Lisa Taddeo: I’d written a cover story for New York in 2010 called “The Half-Hooker Economy” about bottle girls in the wake of the Tiger Woods scandal. My editor pointed me in the direction of Gay Talese’s Thy Neighbor’s Wife, and Gay somewhat mentored me. He suggested I immerse myself. So I moved to Indiana in 2012 because the Kinsey Institute [which researches sex and gender] is based there.
MC: How did you find the women you wrote about?
LT: I made posters that said, “Looking for stories of love and passion.” I drove across the country between six and eight times looking for subjects. Lina [who has an extramarital affair] came to me through the doctor at the Kinsey Institute. Sloane [whose husband likes to watch her having sex with other men] I’d heard of. Maggie [who had an affair with her teacher] went public with her story. It was amazing to be able to see these stories unfolding up close and in real time.
MC: What surprised you most about talking with these women?
LT: How similar we all are in desire, especially in the pain of it. We feel lonely in our desire because we don’t really talk about it. As a woman, there’s a fear about being seen as wanting. Everything about the #MeToo movement is great, but there is still judgment against other women. We should be looking at how we react to one another when we are honest.
MC: What was the hardest part of writing this book?

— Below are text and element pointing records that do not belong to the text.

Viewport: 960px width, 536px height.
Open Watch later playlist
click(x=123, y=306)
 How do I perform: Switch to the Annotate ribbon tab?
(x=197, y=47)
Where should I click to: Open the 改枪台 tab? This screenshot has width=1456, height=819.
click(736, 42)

LT: I was breastfeeding my child who’d just been born for part of it. It was
surreal, but I loved it.
MC: What role do you think #MeToo plays in these women's stories?

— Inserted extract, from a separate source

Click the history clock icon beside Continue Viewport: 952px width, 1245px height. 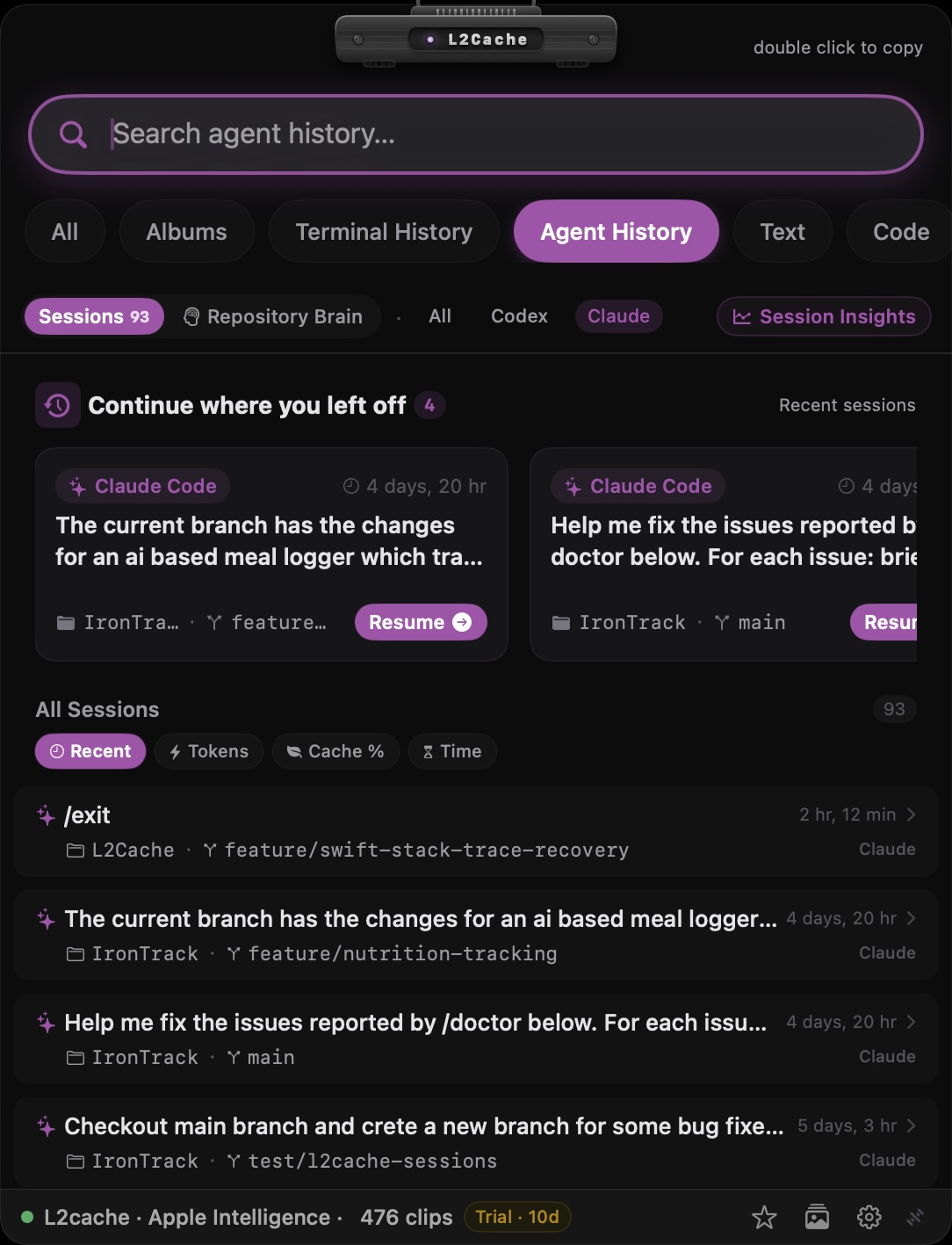pos(58,405)
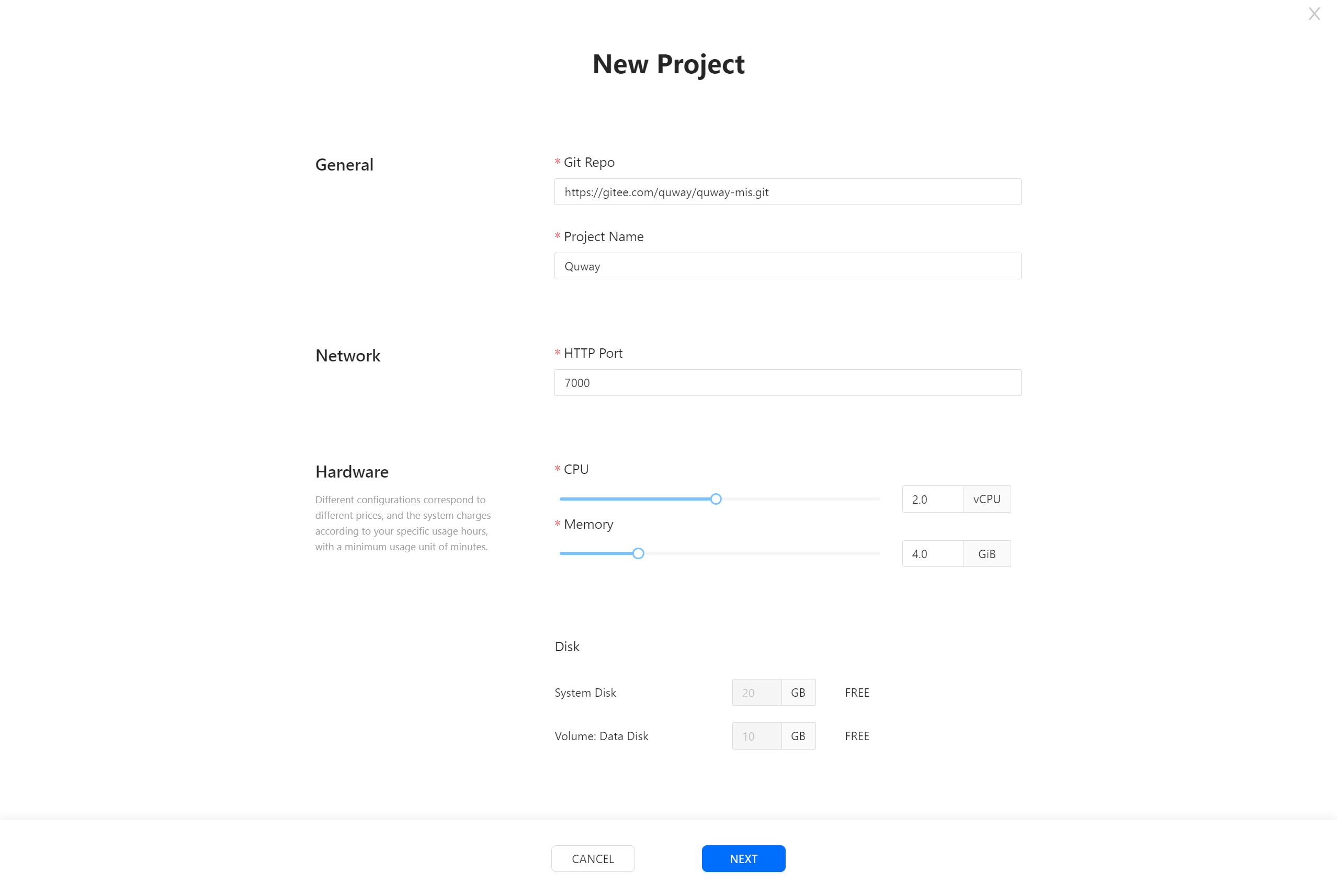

LT: #MeToo exists on its own plane. As desire does. They can intersect, obviously, but in some cases, they did not. #MeToo is a vital movement. Lina's desire is a vital movement. In some cases desire and fighting for one's humane treatment in the world dovetail. In Lina's case, she had agency. What she did with her agency—even if it meant breaking her own heart—was powerfully her choice.
With Maggie, I think that if her case had gone to trial post #MeToo, the outcome would have been different. Even before the trial, I think that for Maggie #MeToo might have completely saved her from what she went through.

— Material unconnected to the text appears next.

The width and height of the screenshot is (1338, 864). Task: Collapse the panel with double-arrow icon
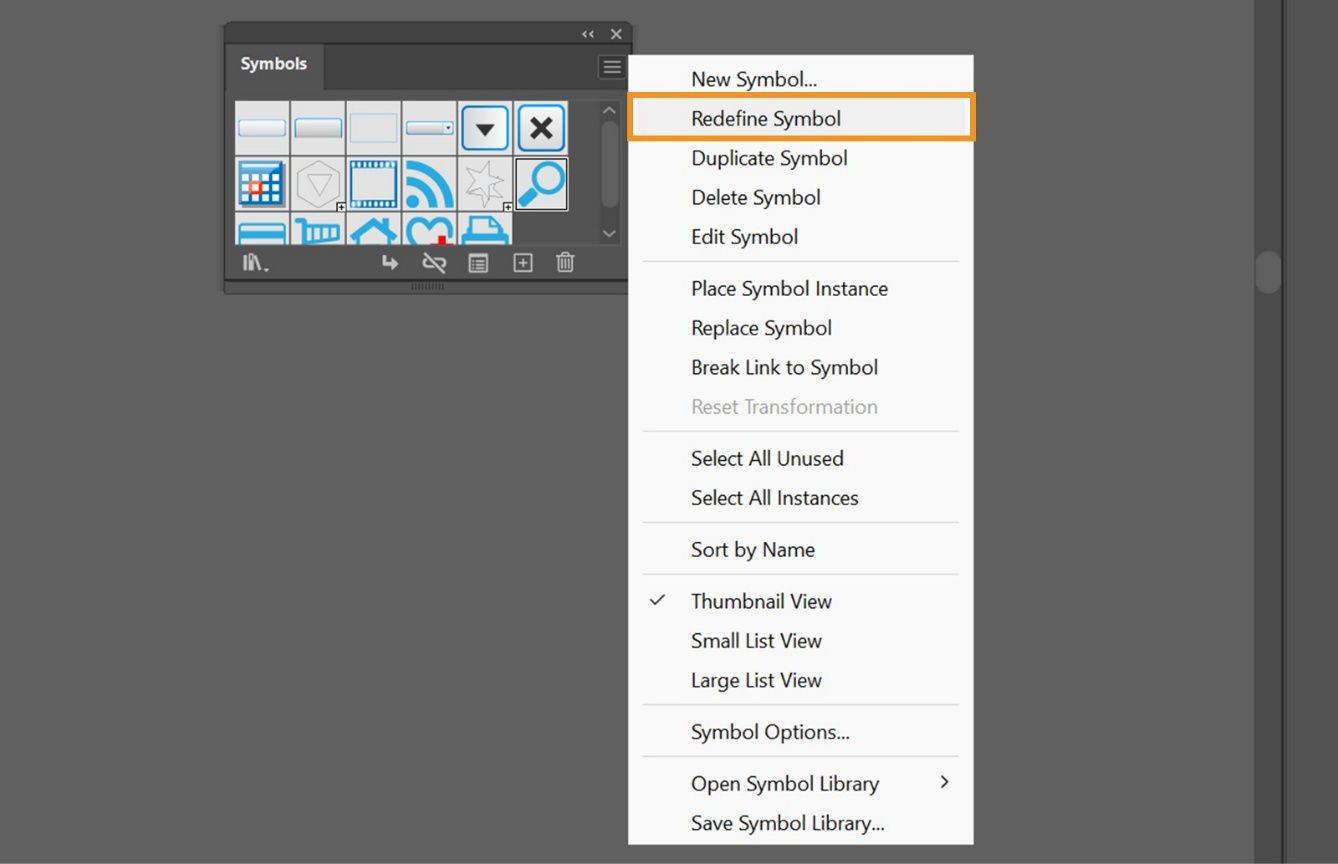click(x=588, y=34)
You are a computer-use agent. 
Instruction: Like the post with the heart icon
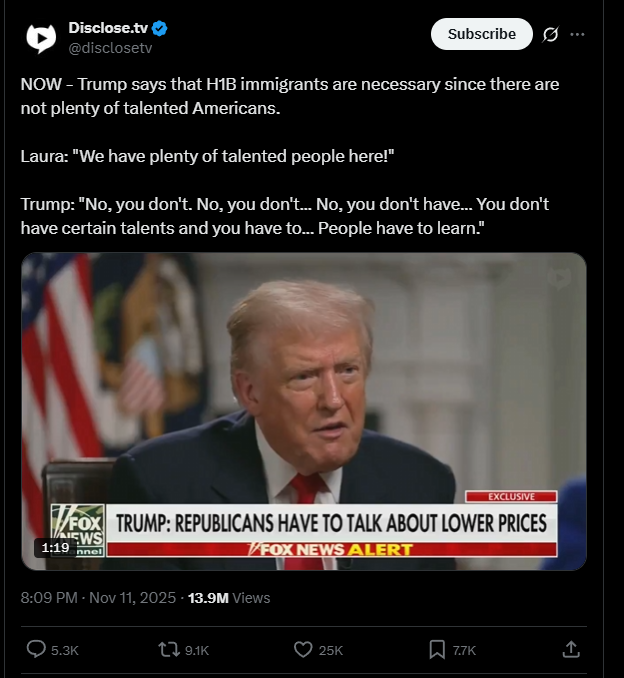click(x=303, y=649)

MC: Why do you think there's been such a dearth of accurate reporting about female desire and sexuality?
LT: I think it's hard to say what you want—as a woman, especially—without the attendant fear of being watched not getting it. Currently, I believe we are living in an age of anti-nuance, and it's frightening to be raw and honest. So while we have louder voices than ever now, we are still unduly silencing ourselves. Editing ourselves. Editing out our rage and our passion. I don't think it's simple to be honest about giving into what you want and also stay in the good graces of one's community. Which is why these three women are so brave and inspirational to me.
MC: Have you thought about how you'll talk about sex with your own daughter?
LT: My parents never talked to me about sex at all. I do give it a lot of thought. It changes daily. I'm very conscious of how everything I do is playing a part in her formation. I don't think I'll have much to say about actual sex (beyond protection protection protection), but more so about what she should not accept from potential lovers. I want her to be in charge of her day. I never want her to wait for anything or anyone to happen.